(Metinden Parça):
· · · · ·

18 Mart 2010 Perşembe

Asıl Hedef Mescid-i Aksa'nın Yıkılması


İsraillilerin Mescid-i Aksa'ya ve Kudüs topraklarına verdikleri önemi anlayabilmek için, daha önce de değindiğimiz gibi bu bölgenin Siyonistler açısından taşıdığı önem hakkında detaylı bilgi sahibi olmak gerekir. Kitabın başında da değindiğimiz gibi radikal Yahudilerin inancına göre Siyonizmle başlayan süreç Mesih'in gelişi ile devam edecektir. Ancak bu hedefe varılabilmesi için radikal Yahudilerce Mesih'in gelişinden önce yerine getirilmesi gereken üç önemli görev vardır. Bu şartlardan birincisi Kutsal Topraklar'daki Yahudi nüfusunun artırılması ve bağımsız bir İsrail Devleti'nin kurulmasıdır.
Kutsal Topraklara Yahudi göçü Siyonist hareketin önderleri tarafından bu yüzyılın başından beri sistemli olarak gerçekleştirilmektedir. İsrail Devleti ise 1948'de kuruldu. İkinci şart, yani Kudüs'ün ele geçirilmesi, 1967'deki Altı Gün Savaşı'nda yerine getirildi ve 1980'de Kudüs "İsrail'in ebedi başkenti" ilan edildi. Geriye tek kalan şart ise Tapınak'ın yeniden inşa edilmesiydi. 19 yüzyıldır yıkık olan ve sadece tek duvarı (Ağlama Duvarı) ayakta kalan Süleyman Tapınağı…

Ancak Eski Tapınak'ın bulunduğu alan üzerinde bugün iki İslam mabedi durmaktadır: Mescid-i Aksa ve Kubbet-üs Sahra. Radikal Yahudilerin Tapınak'ı yeniden inşa edebilmeleri için bu iki mabedin de yıkılması gerekmektedir. Bunun önündeki en büyük engel ise Filistinliler başta olmak üzere, tüm dünya Müslümanlarıdır. Onlar var oldukları sürece, İsraillilerin bu iki mescidi yıkmaları mümkün değildir. İşte son dönemde Filistin sokaklarını kana bulayan çatışmaların gerçek nedeni de Yahudilerin bu planında gizlidir. Siyonistler, Kudüs'e ve Süleyman Tapınağı'nı inşa etmeyi düşündükleri alana o kadar önem vermektedirler ki, Süleyman Tapınağı'nın yıkıldığı günden bu yana tuttukları orucu, 1967 yılında bu topraklar ele geçirildikten sonra bırakmışlardır.

· · · · ·

(Veri Bölümü):
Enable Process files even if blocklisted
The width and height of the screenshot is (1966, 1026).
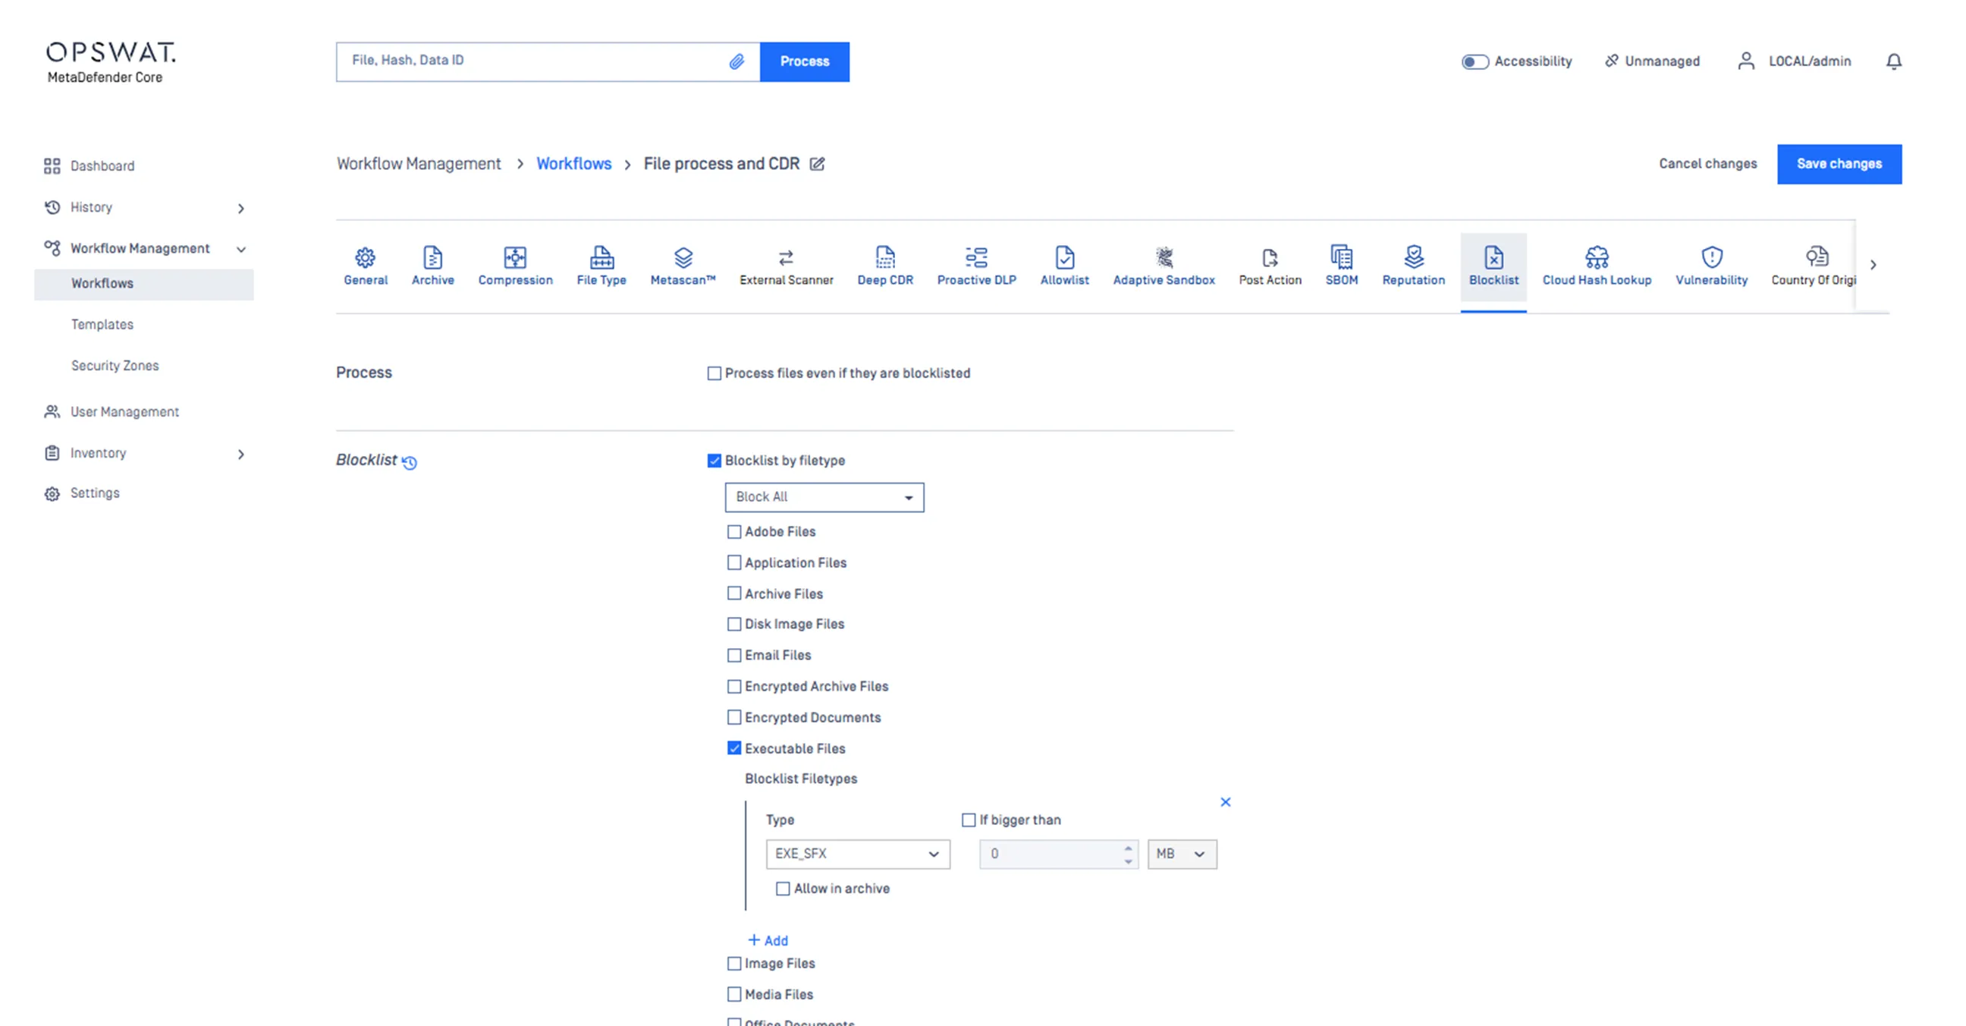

· · · · ·

(İstenenler):
• 1. Mescid-i Aksa hakkındaki metne göre Kudüs hangi yıl "İsrail'in ebedi başkenti" ilan edildi?
• 2. Mescid-i Aksa konulu metinde "İsraillilerin Mescid-i Aksa'ya" sözlerinin geçtiği yerle açılıp "İsrail Devleti'nin kurulmasıdır." sözleriyle kapanan bölümü, hiçbir şeyini değiştirmeden yeniden yazın.
• 3. Mescid-i Aksa'nın yıkılması üzerine olan metni kaldığı yerden sürdürün.
Yukarıdaki veriler metinden bağımsız, ayrı bir malzemedir.

(Yanıtlar):
• 1. 1980'de.

• 2.
İsraillilerin Mescid-i Aksa'ya ve Kudüs topraklarına verdikleri önemi anlayabilmek için, daha önce de değindiğimiz gibi bu bölgenin Siyonistler açısından taşıdığı önem hakkında detaylı bilgi sahibi olmak gerekir. Kitabın başında da değindiğimiz gibi radikal Yahudilerin inancına göre Siyonizmle başlayan süreç Mesih'in gelişi ile devam edecektir. Ancak bu hedefe varılabilmesi için radikal Yahudilerce Mesih'in gelişinden önce yerine getirilmesi gereken üç önemli görev vardır. Bu şartlardan birincisi Kutsal Topraklar'daki Yahudi nüfusunun artırılması ve bağımsız bir İsrail Devleti'nin kurulmasıdır.

• 3.
Ancak Kudüs, kitabın ilk bölümünde de vurguladığımız gibi Yahudiler için olduğu kadar Müslüman ve Hıristiyanlar için de çok büyük bir önem taşımaktadır. Dolayısıyla Siyonistlerin isteğinin gerçekleşmesi, yani üç din için de kutsal olan bu şehrin tamamen Yahudileştirilmesi mümkün değildir. Kudüs için gerekli olan çözüm, kitabın ilk bölümlerinde incelediğimiz gibi, her üç İlahi dinin mensuplarının da barış ve huzur içinde birarada yaşayabilecekleri bir formüldür. Bunu tarihte sadece Müslüman yönetimler başarmıştır ve bundan sonra da yine onlar başarabilecektir. İsrail ise, Müslümanları -ve hatta Hıristiyanları- yok saymaya niyetlenen tavrıyla, Kudüs ve çevresine sadece terör ve baskı getirebilir.


Siyonistlerin en büyük hayali Mescid-i Aksa'yı yıkıp, sadece tek bir duvarı sağlam kalan Süleyman Tapınağı'nı yeniden inşa etmektir. Aşağıda Hz. Süleyman'ın sarayının temsili resmi görülmektedir.

Nitekim İsrail ve Filistin tarafları arasında yapılan tüm görüşmeler Kudüs üzerinde kilitlenmektedir. İsrail Devleti'nin kurulduğu 1948 yılından günümüze kadar Kudüs konusunda birçok farklı çözüm ortaya sunulmuştur. Kudüs'ün hiç kimseye ait olmayan bölge ilan edilmesi, İsrail-Ürdün ortak egemenliği altında olması, tüm dinlerin temsilcilerinden oluşan bir meclis tarafından yönetilmesi, yüzey hakkının Filistin'de, ancak yeraltı ve gökyüzü haklarının İsrail'de olması ve daha bunun gibi pek çok teklif sürekli dile getirilmiş ama İsrail hiçbirini kabul etmeyerek, Kudüs'ü önce işgal ardından ilhak etmiş ve kendisine ait "ebedi başkent" ilan etmiştir. Oysa İsrail yıllardır izlediği şiddet politikalarından vazgeçmediği, işgal ettiği bölgelerden çekilmediği ve uzlaşmaya yanaşmadığı sürece ne Kudüs anlaşmazlığının ne de diğer sorunların çözülmesi mümkün değildir.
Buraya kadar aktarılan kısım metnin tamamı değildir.